東京・丸の内にある本社オフィス。昭和の雰囲気を残すビルに入るが、きちんとリフォームが施され、仕事がしやすい空間だ(撮影/写真部・加藤夏子)
東京・丸の内にある本社オフィス。昭和の雰囲気を残すビルに入るが、きちんとリフォームが施され、仕事がしやすい空間だ(撮影/写真部・加藤夏子)

 マーク「スタートアップで一番良いことはなんだか知ってるかい?」

 ベン「なに?」

 マーク「2種類の感情しか経験しないこと。歓喜と恐怖さ。しかも寝不足がその両方を促進するんだ」

 豊田の場合、先に経験したのは恐怖だった。

「危機感が足りないんじゃないか!」「なぜ計画通りに進まないのか!」

 19年6月末、会場は40社の株主から集まった100人近い代表者でごった返していた。会社側が運転資金が尽きたことを話すと、怒号が飛び交った。入社1年の豊田は、会社側の末席で体をこわばらせていた。
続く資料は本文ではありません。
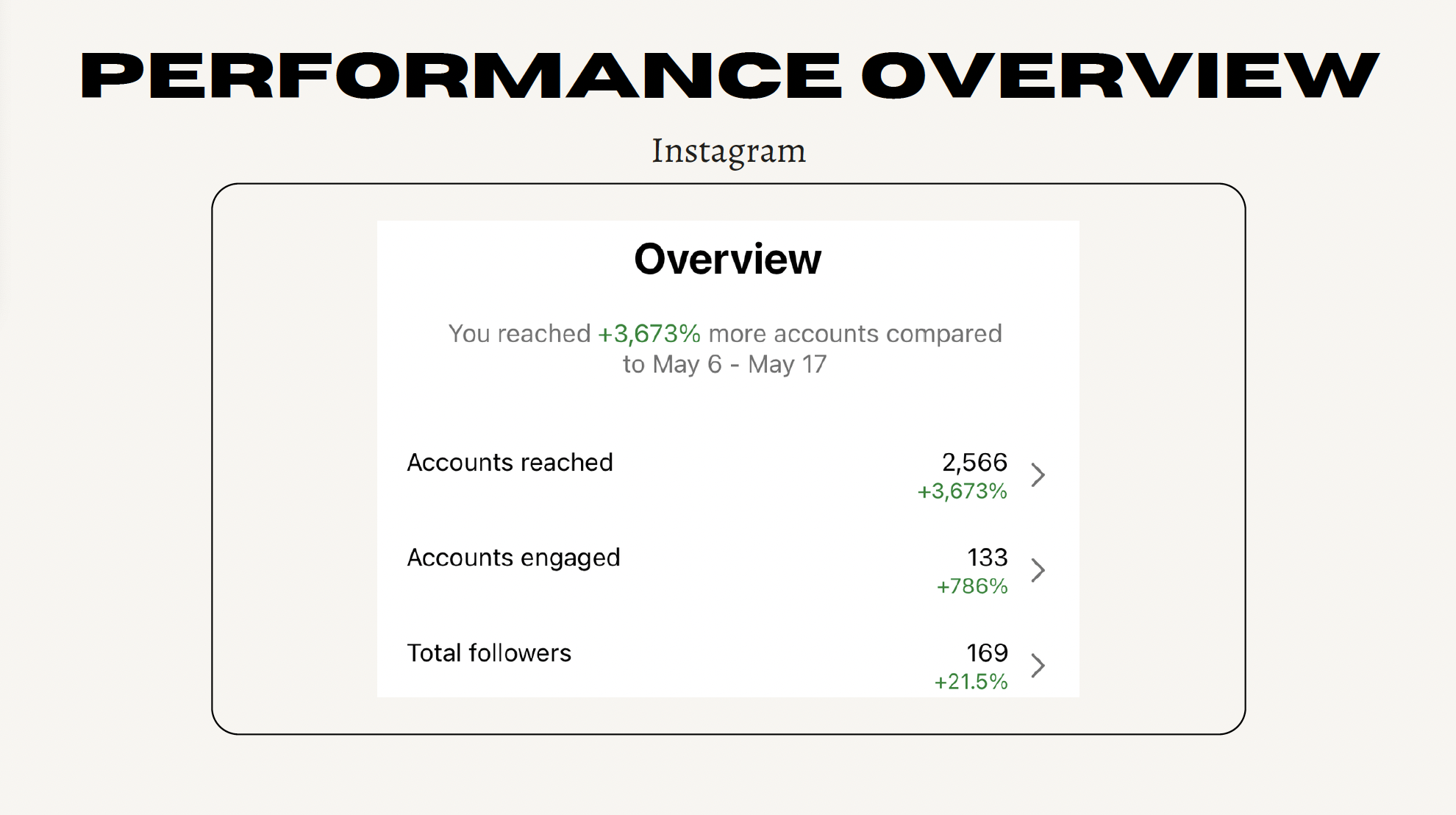This screenshot has height=815, width=1456.
Task: Click the green +3,673% in summary sentence
Action: 649,334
 デジタルグリッドは豊田の恩師、元東大特任教授の阿部力也が17年に立ち上げた。目的は「電力のインターネット化」。電力分野の研究者としては異端の彼は、Jパワーの上席研究員時代から「ネットのデータと同じように、電力もパケット単位で色付けすれば、どこで生まれた電力がどこで消費されたかが可視化できる」と唱えてきた。

電気に“色”を付ける

 安定した電力を届けるためには、電気の消費量と発電量を常に一致させなければならない。そうしないと周波数が変動し、最悪の場合、大規模な停電が起きてしまう。大手電力は日々、どこでどのくらい電力が消費されそうか、それに合わせて、どの発電所でどれだけ発電するか、気温や経済情勢を勘案しつつ予想し、不足が起きないようにすることを使命としてきた。

 そのなかで、天候や時間帯によって発電量が左右される再生エネは、巨大な電力システムの「邪魔者」になることがある。

 だが工場やオフィス、家庭ごとに、いつどれくらいの電力が使われ、どの太陽光や風力発電所で、いつどのくらいの発電ができるか正確に分かれば話は別だ。電気に色を付けるデジタルグリッドの技術は、AIで需要と供給の両方を、従来の手法よりはるかに精緻(せいち)に予測できる。

 豊田はその構想に魅せられ、学部と大学院で都合4年間を研究に費やした。だが豊田が大学院を修了する時点では、まだ構想の域を出ていない。同級生と同じように就職活動を始めたところ、東日本大震災が起きた。

「豊田くん、大丈夫だった?」

 電話してきたGSの面接担当者は、被災地から戻ったばかり。「ちょっと炊き出しに行ってたんだ」。困った人を見ると、いても立ってもいられない彼は、アフリカに学校を建てたこともあるという。外資系証券会社がどんなところかは分からなかったが「こんな人となら働いてみたい」と思った。